A hybrid deep learning approach to vertexing
Rui Fang, Henry F Schreiner, Michael D Sokoloff, Constantin Weisser,, Mike Williams

TL;DR
This paper introduces a novel GPU-friendly deep learning algorithm for vertexing in high-luminosity LHCb conditions, transforming sparse hit data into dense representations for efficient primary vertex detection.
Contribution
The paper presents a new hybrid deep learning method that converts sparse 3D hit data into dense 1D inputs for CNNs, improving vertexing efficiency in high-luminosity conditions.
Findings
Achieved over 90% efficiency in vertex detection.
Maintained less than 0.2 false positives per event.

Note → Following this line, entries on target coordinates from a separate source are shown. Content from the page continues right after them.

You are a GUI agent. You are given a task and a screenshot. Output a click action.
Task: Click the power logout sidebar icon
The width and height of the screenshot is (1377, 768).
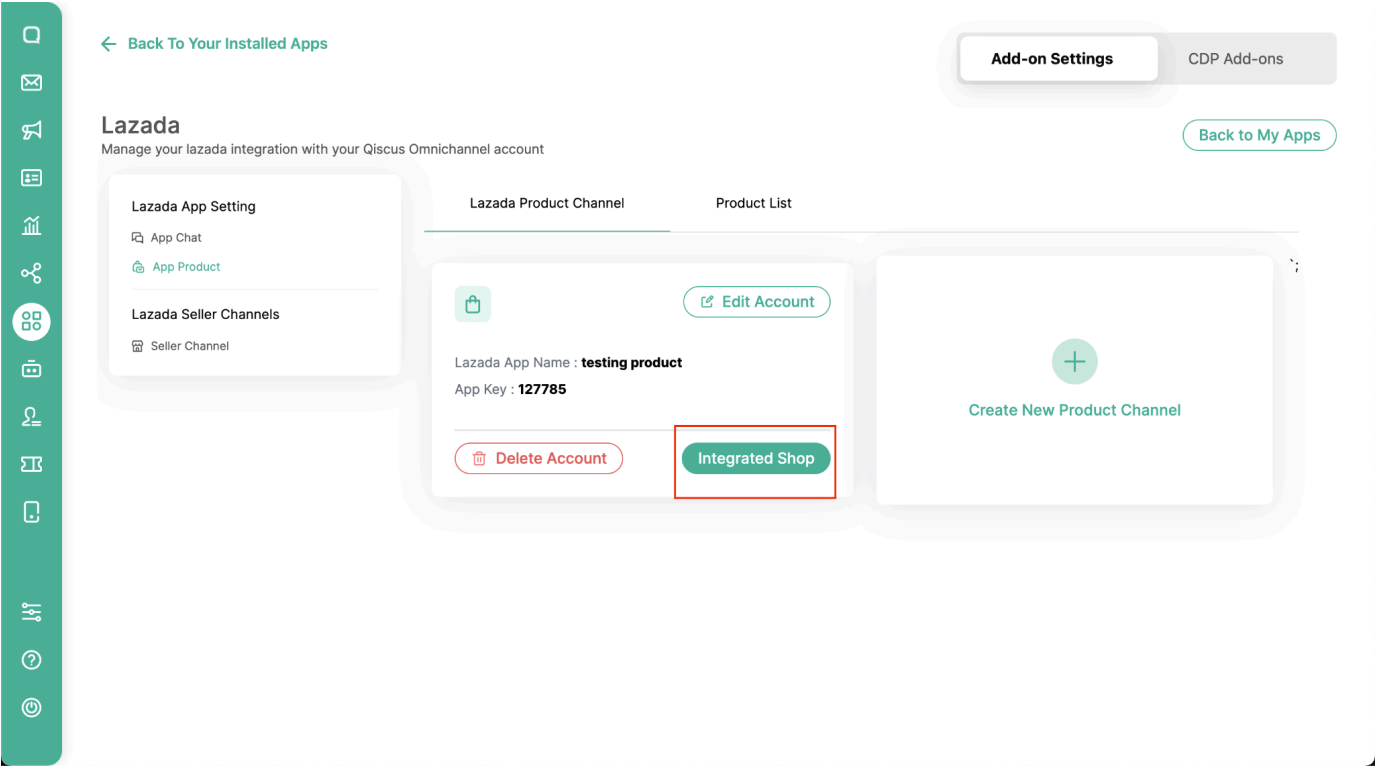tap(31, 707)
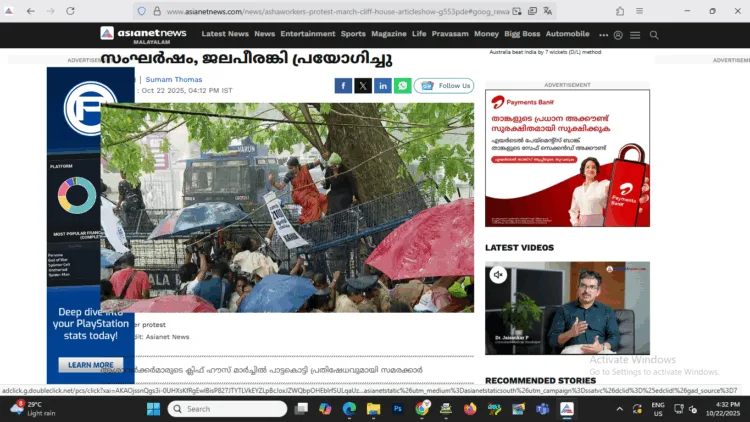This screenshot has width=750, height=422.
Task: Expand more sections with three-dots menu
Action: 603,34
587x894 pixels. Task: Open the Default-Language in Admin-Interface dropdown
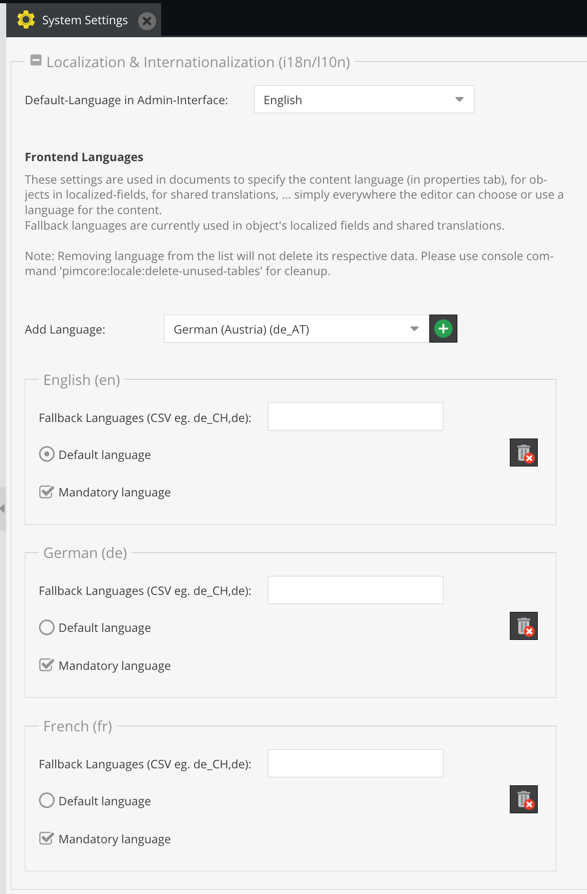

Demonstrated potential for visualization and further 3D reconstruction.
Abstract
In the transition to Run 3 in 2021, LHCb will undergo a major luminosity upgrade, going from 1.1 to 5.6 expected visible Primary Vertices (PVs) per event, and will adopt a purely software trigger. This has fueled increased interest in alternative highly-parallel and GPU friendly algorithms for tracking and reconstruction. We will present a novel prototype algorithm for vertexing in the LHCb upgrade conditions. We use a custom kernel to transform the sparse 3D space of hits and tracks into a dense 1D dataset, and then apply Deep Learning techniques to find PV locations. By training networks on our kernels using several Convolutional Neural Network layers, we have achieved better than 90% efficiency with no more than 0.2 False Positives (FPs) per event. Beyond its physics performance, this algorithm also provides a rich collection of possibilities for visualization and study of 1D…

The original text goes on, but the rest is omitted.